◆ WHAT IS EXPECTED ◆
All entries below must be given again word for word.

◆ SUPPLIED ENTRIES ◆
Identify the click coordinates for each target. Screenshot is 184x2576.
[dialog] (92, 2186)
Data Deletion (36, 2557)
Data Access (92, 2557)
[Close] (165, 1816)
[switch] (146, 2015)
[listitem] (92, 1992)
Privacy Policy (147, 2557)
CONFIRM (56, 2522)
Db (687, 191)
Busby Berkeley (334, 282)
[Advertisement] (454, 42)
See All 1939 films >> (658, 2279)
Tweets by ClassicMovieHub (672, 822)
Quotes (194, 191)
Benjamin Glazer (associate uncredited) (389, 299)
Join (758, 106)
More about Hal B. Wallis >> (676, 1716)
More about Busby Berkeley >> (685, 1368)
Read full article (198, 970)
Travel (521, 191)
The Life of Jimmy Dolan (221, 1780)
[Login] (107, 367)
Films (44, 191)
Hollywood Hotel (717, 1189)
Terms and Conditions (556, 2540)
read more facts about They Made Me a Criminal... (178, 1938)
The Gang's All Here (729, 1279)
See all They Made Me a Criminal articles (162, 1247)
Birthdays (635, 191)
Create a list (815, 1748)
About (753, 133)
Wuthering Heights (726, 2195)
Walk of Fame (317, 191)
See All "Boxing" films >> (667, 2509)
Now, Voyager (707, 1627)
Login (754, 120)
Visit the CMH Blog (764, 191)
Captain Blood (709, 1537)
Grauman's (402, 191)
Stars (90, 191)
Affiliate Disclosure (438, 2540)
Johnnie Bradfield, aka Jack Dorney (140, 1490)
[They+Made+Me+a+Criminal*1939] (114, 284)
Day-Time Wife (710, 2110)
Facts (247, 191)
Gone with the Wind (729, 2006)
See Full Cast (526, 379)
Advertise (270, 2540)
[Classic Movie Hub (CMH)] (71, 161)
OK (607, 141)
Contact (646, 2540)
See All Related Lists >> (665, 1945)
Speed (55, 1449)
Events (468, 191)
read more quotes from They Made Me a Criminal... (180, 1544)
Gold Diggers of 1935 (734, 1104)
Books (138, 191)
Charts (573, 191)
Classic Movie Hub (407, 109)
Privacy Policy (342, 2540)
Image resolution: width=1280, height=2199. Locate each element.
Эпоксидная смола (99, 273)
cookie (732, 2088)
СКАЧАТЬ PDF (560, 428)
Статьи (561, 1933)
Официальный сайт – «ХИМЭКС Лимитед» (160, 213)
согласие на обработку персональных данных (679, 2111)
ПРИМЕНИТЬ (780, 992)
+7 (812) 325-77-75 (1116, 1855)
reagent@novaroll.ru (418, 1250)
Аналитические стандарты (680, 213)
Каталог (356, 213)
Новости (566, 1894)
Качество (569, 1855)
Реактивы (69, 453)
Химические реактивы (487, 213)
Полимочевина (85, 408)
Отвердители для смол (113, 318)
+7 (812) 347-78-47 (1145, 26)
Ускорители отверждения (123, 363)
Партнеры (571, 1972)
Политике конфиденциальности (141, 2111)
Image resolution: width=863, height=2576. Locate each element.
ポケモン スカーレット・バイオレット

◆ COMPLETED TASK ◆
Identify the click coordinates for each target. Screenshot is 184x2576.
[dialog] (92, 2186)
Data Deletion (36, 2557)
Data Access (92, 2557)
[Close] (165, 1816)
[switch] (146, 2015)
[listitem] (92, 1992)
Privacy Policy (147, 2557)
CONFIRM (56, 2522)
Db (687, 191)
Busby Berkeley (334, 282)
[Advertisement] (454, 42)
See All 1939 films >> (658, 2279)
Tweets by ClassicMovieHub (672, 822)
Quotes (194, 191)
Benjamin Glazer (associate uncredited) (389, 299)
Join (758, 106)
More about Hal B. Wallis >> (676, 1716)
More about Busby Berkeley >> (685, 1368)
Read full article (198, 970)
Travel (521, 191)
The Life of Jimmy Dolan (221, 1780)
[Login] (107, 367)
Films (44, 191)
Hollywood Hotel (717, 1189)
Terms and Conditions (556, 2540)
read more facts about They Made Me a Criminal... (178, 1938)
The Gang's All Here (729, 1279)
See all They Made Me a Criminal articles (162, 1247)
Birthdays (635, 191)
Create a list (815, 1748)
About (753, 133)
Wuthering Heights (726, 2195)
Walk of Fame (317, 191)
See All "Boxing" films >> (667, 2509)
Now, Voyager (707, 1627)
Login (754, 120)
Visit the CMH Blog (764, 191)
Captain Blood (709, 1537)
Grauman's (402, 191)
Stars (90, 191)
Affiliate Disclosure (438, 2540)
Johnnie Bradfield, aka Jack Dorney (140, 1490)
[They+Made+Me+a+Criminal*1939] (114, 284)
Day-Time Wife (710, 2110)
Facts (247, 191)
Gone with the Wind (729, 2006)
See Full Cast (526, 379)
Advertise (270, 2540)
[Classic Movie Hub (CMH)] (71, 161)
OK (607, 141)
Contact (646, 2540)
See All Related Lists >> (665, 1945)
Speed (55, 1449)
Events (468, 191)
read more quotes from They Made Me a Criminal... (180, 1544)
Gold Diggers of 1935 (734, 1104)
Books (138, 191)
Charts (573, 191)
Classic Movie Hub (407, 109)
Privacy Policy (342, 2540)
Image resolution: width=1280, height=2199. Locate each element.
Эпоксидная смола (99, 273)
cookie (732, 2088)
СКАЧАТЬ PDF (560, 428)
Статьи (561, 1933)
Официальный сайт – «ХИМЭКС Лимитед» (160, 213)
согласие на обработку персональных данных (679, 2111)
ПРИМЕНИТЬ (780, 992)
+7 (812) 325-77-75 (1116, 1855)
reagent@novaroll.ru (418, 1250)
Аналитические стандарты (680, 213)
Каталог (356, 213)
Новости (566, 1894)
Качество (569, 1855)
Реактивы (69, 453)
Химические реактивы (487, 213)
Полимочевина (85, 408)
Отвердители для смол (113, 318)
+7 (812) 347-78-47 (1145, 26)
Ускорители отверждения (123, 363)
Партнеры (571, 1972)
Политике конфиденциальности (141, 2111)
Image resolution: width=863, height=2576. Locate each element.
ポケモン スカーレット・バイオレット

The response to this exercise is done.